A previous phase IIa clinical study appeared to show that GSK3640254 reduced viral load more than 2-log10.

Too Soon to Strike Up the Band

While progress has been made in PrEP, Warren of AVAC said it isn’t time to be patting ourselves on the back.

’There has been a lot of progress on the research and development side of PrEP, much less on the delivery side," he said. "Until 2006, we were in a condom response to PrEP in a biomedical perspective, using male and female condoms. Then we found we could prevent a great deal of transmission through male circumcision. We first started using oral PrEP in 2010, and now we have a vaginal ring and a 2-month injection. While we just have a handful of things that we can use to prevent HIV transmission through sex, it is a better handful than we had 2 decades ago on the development side."

However, he added, there is still the problem of getting PrEP, of any kind, into the bodies of people who need it.

McGowan concurred: "The biggest issue with PrEP is getting it to the people who need it. The latest figures from the CDC indicate that 66% of White men who have sex with men who should be on PrEP are getting it; but most infections are occurring in Black men who have sex with men, and only 9% of these men eligible for PrEP are getting it; and just 16% of Hispanics who are eligible for PrEP are getting it. It is way out of proportion.

"We have been improving, but we need to get the message to the communities that need it the most," he said. "There is this big inequity of roll-out. There has been a lot of medical mistrust that has developed; there is a sense that communities do not recognize they are at an increased risk of HIV; young people are less aware of the risk, and they feel invulnerable, especially among young men of color.

"The messaging has to come from within, getting testing vans into the community, having peers and other people and influencers messaging it," McGowan said. "We think that having people from within the community getting the message out will be the best way of increasing the uptake of PrEP."

He also noted that even if year-long or 6-month long implants and injections are developed and rolled out, the people getting the injections are unlikely to become strangers. "We monitor these individuals regularly, and we also do sexually transmitted infection screening which has been shown to be very effective in reducing those rates," McGowan said. "We obviously also do HIV screening and education and discussion about risk reduction. There have been some cases of rare breakthroughs, even with drugs like cabotegravir."

"If we give PrEP to people who do not have a lot of sexually-transmitted infections, we are probably giving PrEP to the wrong population," he added. "We want to give PrEP to people who are at risk of HIV infection—a partner who is infected, or who have multiple sexual partners. But actually, we would reduce the burden of sexually-transmitted infections if we are screening the highest risk individuals, treating them promptly, and reducing that burden of sexually-transmitted infections within the community.

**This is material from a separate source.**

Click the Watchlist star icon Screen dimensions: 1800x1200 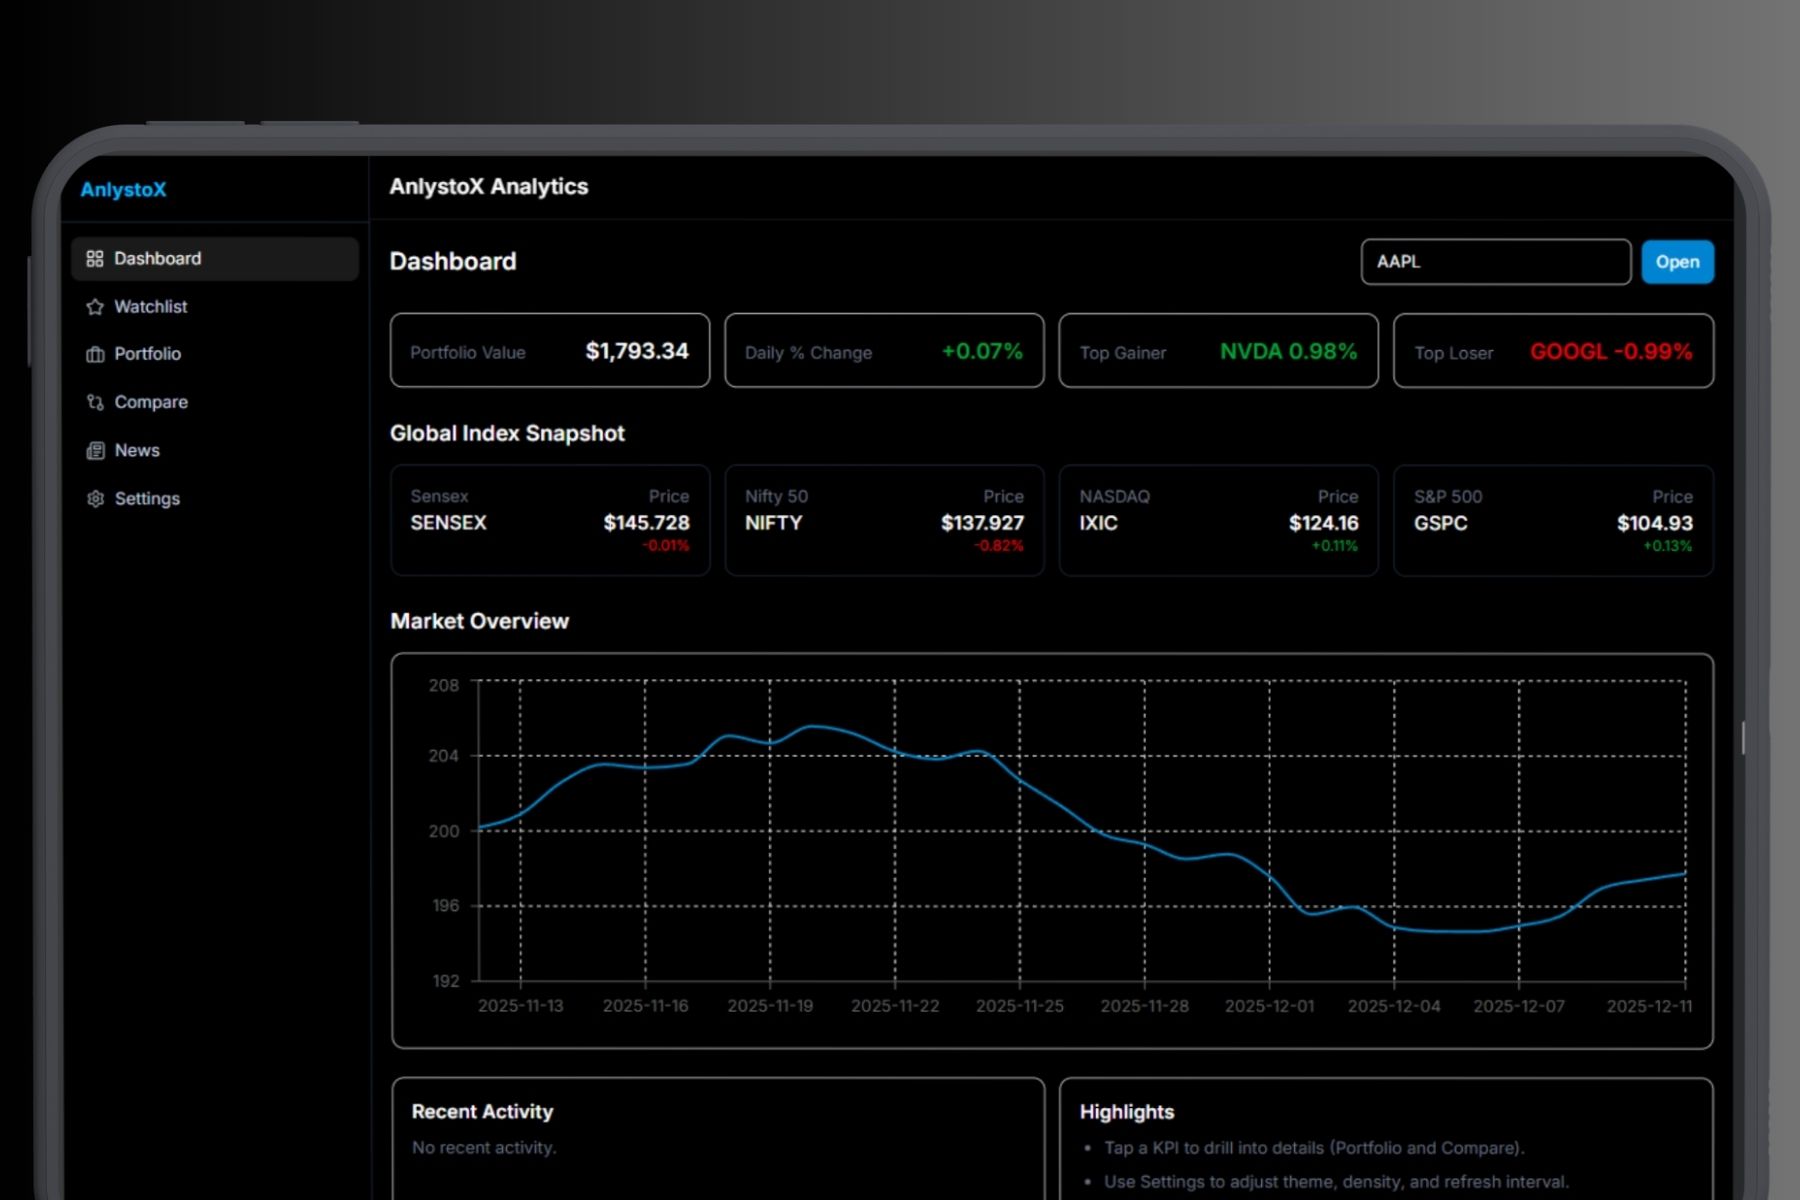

"Most of the people who are getting PrEP are not in long-term relationships," McGowan said. "If they have a long-term relationship, it is likely their HIV-infected partner is in treatment with antiretrovirals and suppression of the virus virtually makes the partner untransmittable—the undetectable equals untransmittable (U=U)."


McGowan cited no personal conflicts of interest, although his institution has relationships with pharmaceutical companies for participation in HIV-related clinical trials.

Warren disclosed no relationships with industry.


Dicker I et al, "GSK3640254 is a novel HIV-1 maturation inhibitor with an optimized virology profile," Antimicrobial Agents and Chemotherapy, January 2022.

Landovitz R et al, "Cabotegravir for HIV prevention in cisgender men and transgender women," N Engl J Med 2021; DOI: 10.1056/NEJMoa2101016.